A Smarter Car
IBM wants to improve communication between cars, roads, and drivers.
Vehicles are getting smarter all the time, thanks to a combination of sensor and wireless communications technologies. Car manufacturers say that tomorrow’s drivers will be assisted by a wealth of safety information generated by vehicles that can talk to not only each other but to the roadway itself. But with so much data often comes information overload. And that’s why computing giant IBM has launched a project to help the driver get the right information at the right time.
IBM calls the research initiative collaborative driving, and the company says it’s designed to prevent accidents and reduce traffic congestion. The work will be spearheaded by the IBM lab in Haifa, Israel. “More than a million people die on the roads every year around the world, and people waste a lot of time and money sitting in traffic jams,” says IBM researcher Oleg Goldshmidt. “You would like to help with both problems in any way possible.”
For IBM, that doesn’t necessarily mean creating new safety gadgets. Instead, it means bringing the principles of computer science to bear on the different systems already making their way into vehicles. “We start with the assumption that in a relatively short time, vehicles and roads will be equipped with sensor and communications technologies,” Goldshmidt says. He notes that there are already projects in the United States, Europe, and Japan that are testing roadway sensors that can wirelessly relay information about accidents, traffic congestion, and weather to an onboard interface in the car. “Let’s say your car is now more fully aware of what’s going on around it. The question is what information is most important to the driver, and how that information gets relayed..”
Goldshmidt says that through a combination of computer modeling and driving simulations, the company can better determine how all the data generated by today’s high-tech cars and roadways can be gathered and organized, then processed and prioritized in a way that’s most helpful to the driver. He uses the example of two smart cars approaching an intersection: “Maybe there’s an algorithm that figures out the safest, most efficient procedure to let those vehicles pass through without danger or conflict. We’re trying to find that algorithm.”
IBM isn’t the only company searching for that algorithm. Jim Misener, transportation-safety-research program leader at Partners for Advanced Transit and Highways, administered by the University of California, Berkeley, says that there is an entire field devoted to this kind of research: it’s called arbitration. He points to the U.S. Department of Transportation’s Integrated Vehicle-Based Safety Systems. The IVBSS system, Misener notes, “takes data from autonomous sensors” and then tries to prioritize, or arbitrate, among the various pieces of information.
But figuring out how to prioritize all this road data is no small task, according to Mike Gardner, director of Intelligent Systems Research at Motorola. His group has been dealing with similar issues as it tries to develop handheld devices that can interact with smart-car technologies. “A smart vehicle has to collect all this raw sensor data, fuse it, and then analyze it with something like pattern recognition,” says Gardner. “Then it has to decide, ‘Is that a person in front of the car, or is that just fog?’”

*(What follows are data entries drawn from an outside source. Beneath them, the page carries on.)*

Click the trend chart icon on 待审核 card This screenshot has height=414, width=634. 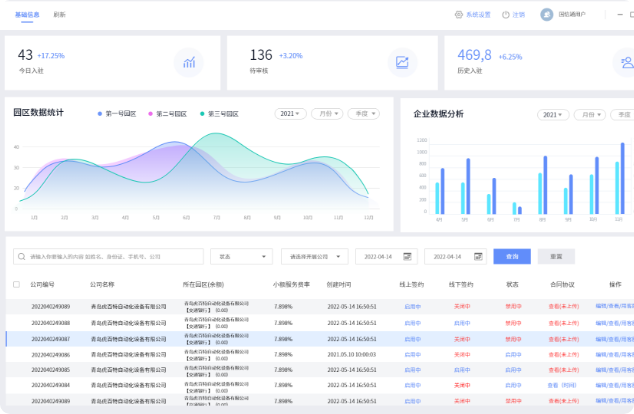click(x=402, y=63)
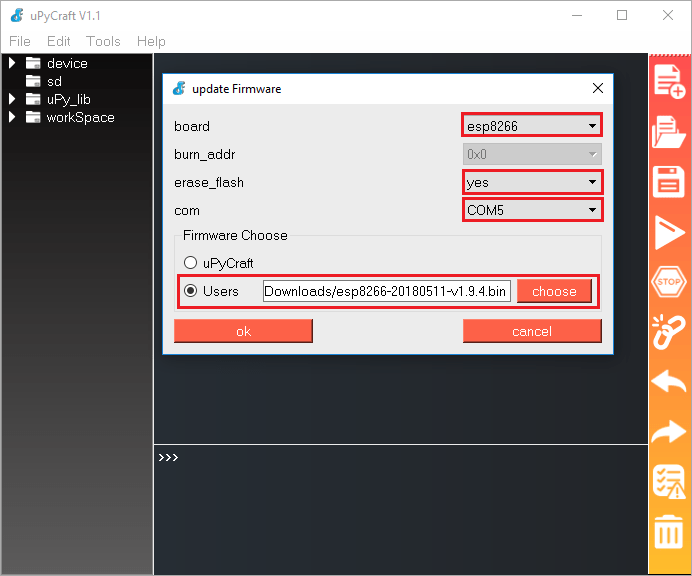The image size is (692, 576).
Task: Select the Users firmware radio button
Action: (190, 291)
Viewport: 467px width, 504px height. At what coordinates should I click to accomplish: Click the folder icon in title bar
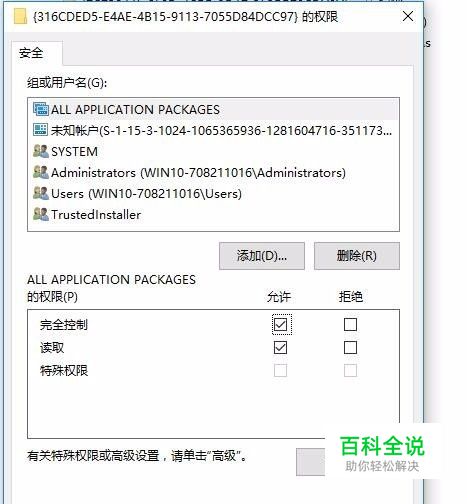20,17
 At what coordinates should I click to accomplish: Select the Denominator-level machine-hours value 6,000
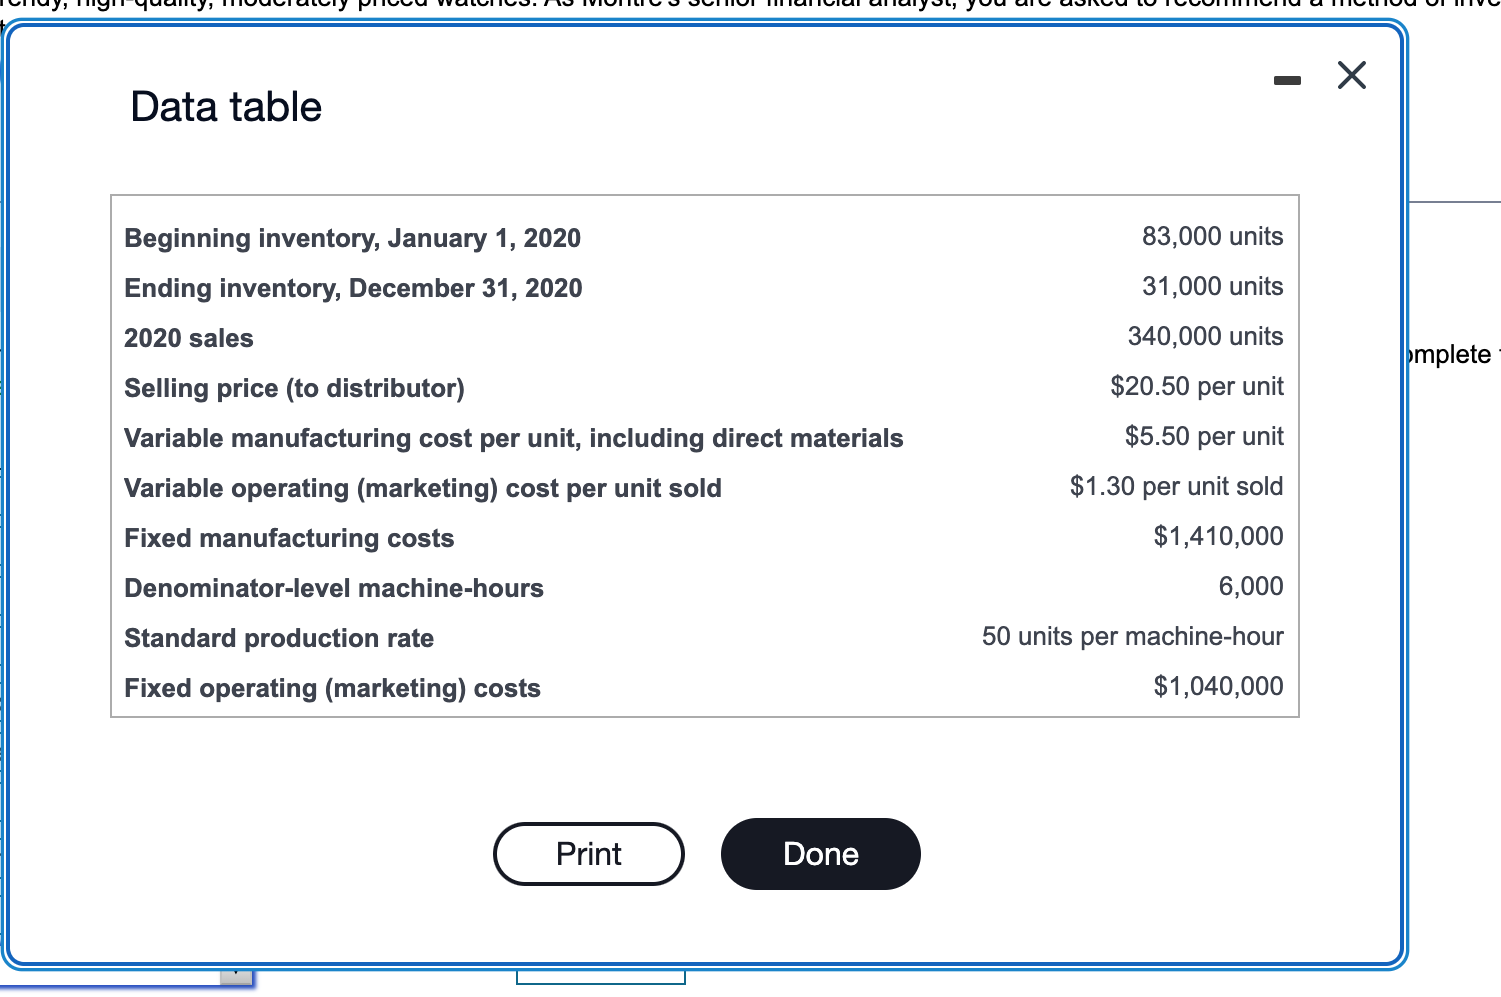pyautogui.click(x=1252, y=587)
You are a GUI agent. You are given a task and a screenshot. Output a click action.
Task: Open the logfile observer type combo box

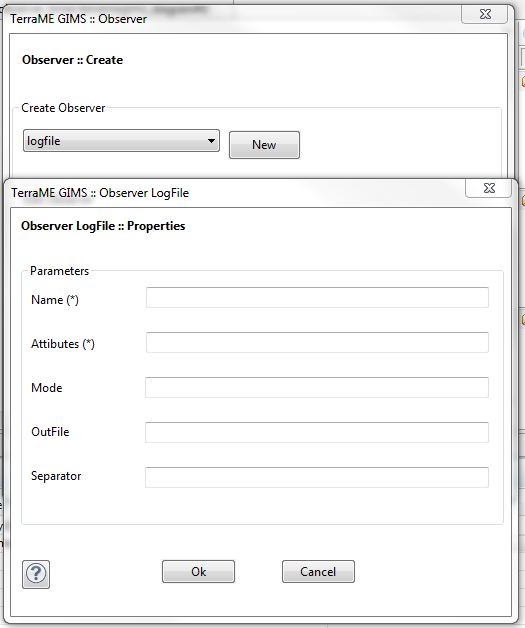pos(121,141)
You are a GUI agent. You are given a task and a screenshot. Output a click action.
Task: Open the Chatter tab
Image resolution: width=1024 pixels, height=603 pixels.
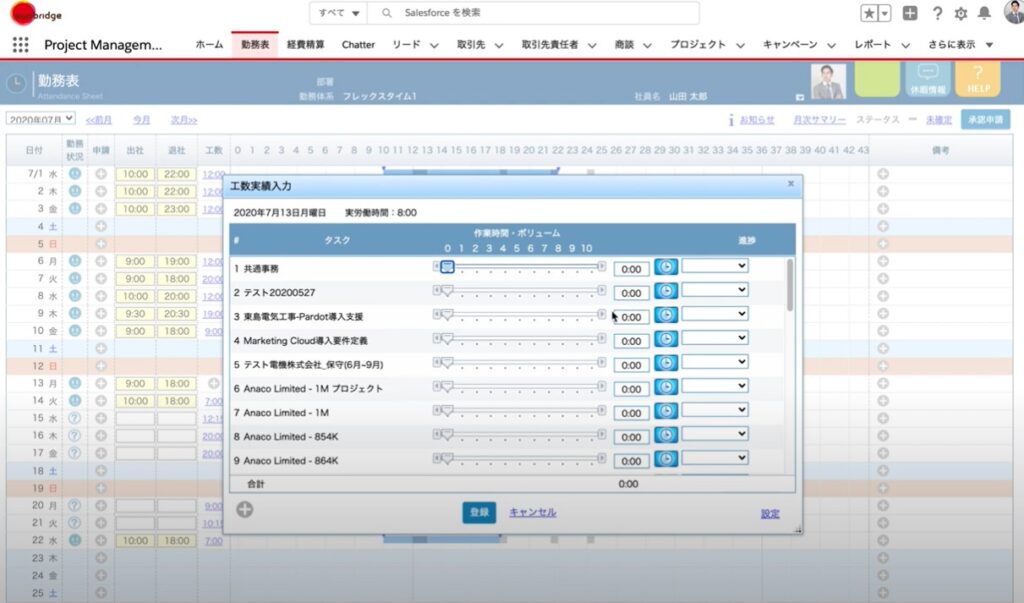pyautogui.click(x=358, y=45)
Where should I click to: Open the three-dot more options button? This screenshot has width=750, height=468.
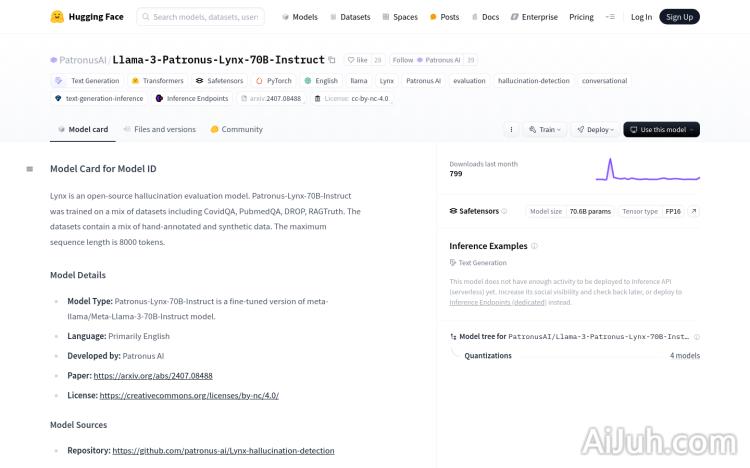click(511, 129)
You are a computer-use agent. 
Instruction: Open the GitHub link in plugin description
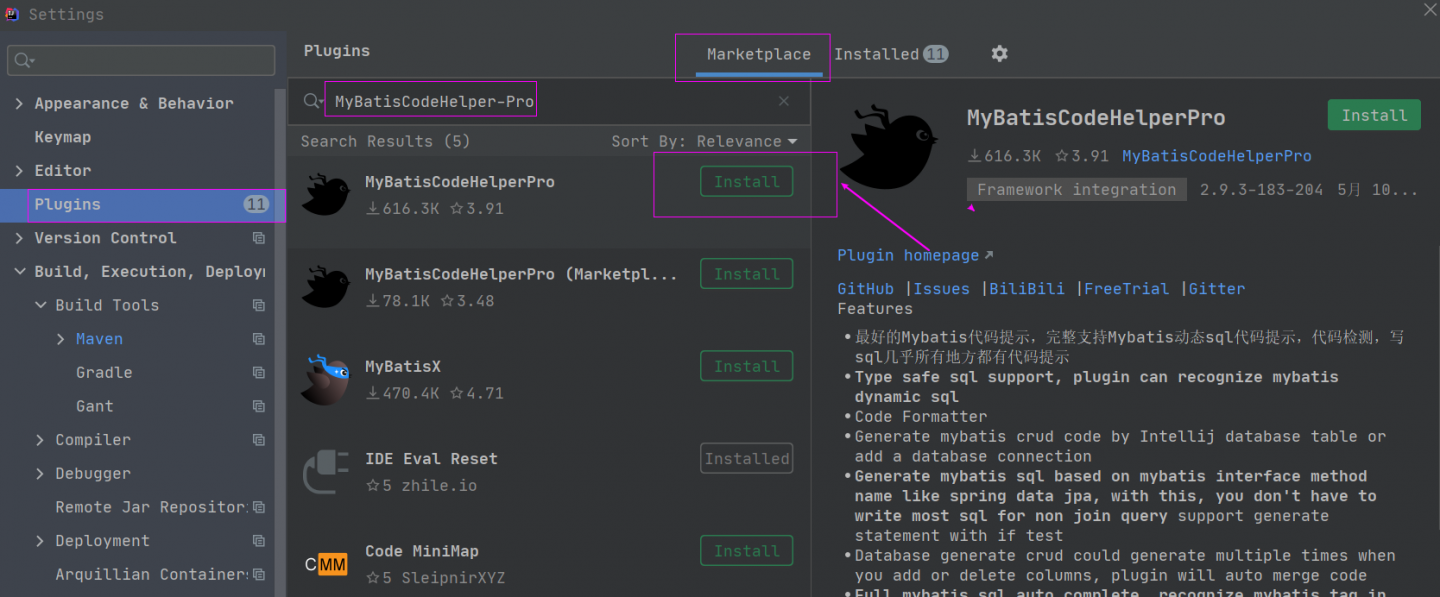click(865, 289)
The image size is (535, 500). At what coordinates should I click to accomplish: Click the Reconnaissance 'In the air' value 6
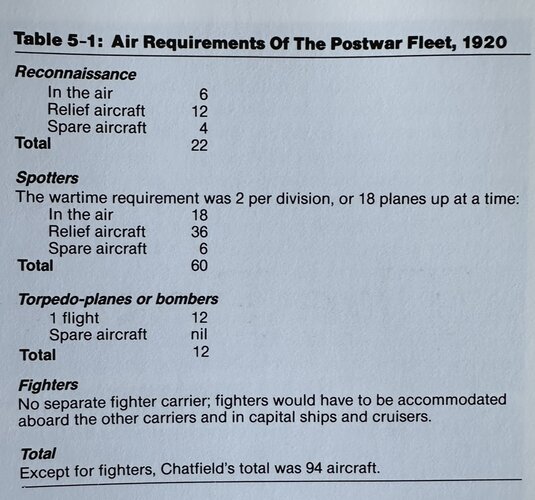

There is also the issue of competing emergencies. Let’s say a car is equipped with both a forward-collision warning system and a lane-departure warning system. What would happen when a driver changes lanes to avoid a stalled car? “In that situation, you wouldn’t want a lane-departure warning going off while you’re swerving into the other lane,” says Tim Brown, team leader of cognitive systems at the National Advanced Driving Simulator, at the University of Iowa. “So trying to figure out communication between warning systems such that certain warnings get suppressed under certain circumstances is critical to providing the driver with the information he needs to respond appropriately in a collision event.”
Brown thinks that integrating different warning systems is critical. But he points out that “military and commercial pilots are used to all these alarms going off, and because they have hours of training, they are able to respond. You can’t expect the average driver off the street to respond in the same way as a pilot.”
IBM’s Goldshmidt agrees. “We don’t want drivers to have to undergo extensive specialized training to drive a car. We think, in certain situations, we can help a driver with information and feedback.”
“But,” he adds, “there are still many things–such as analyzing complex situations with many inputs and factors–which people still do better than any kind of machine. We have no intention of taking that away from you as a driver.”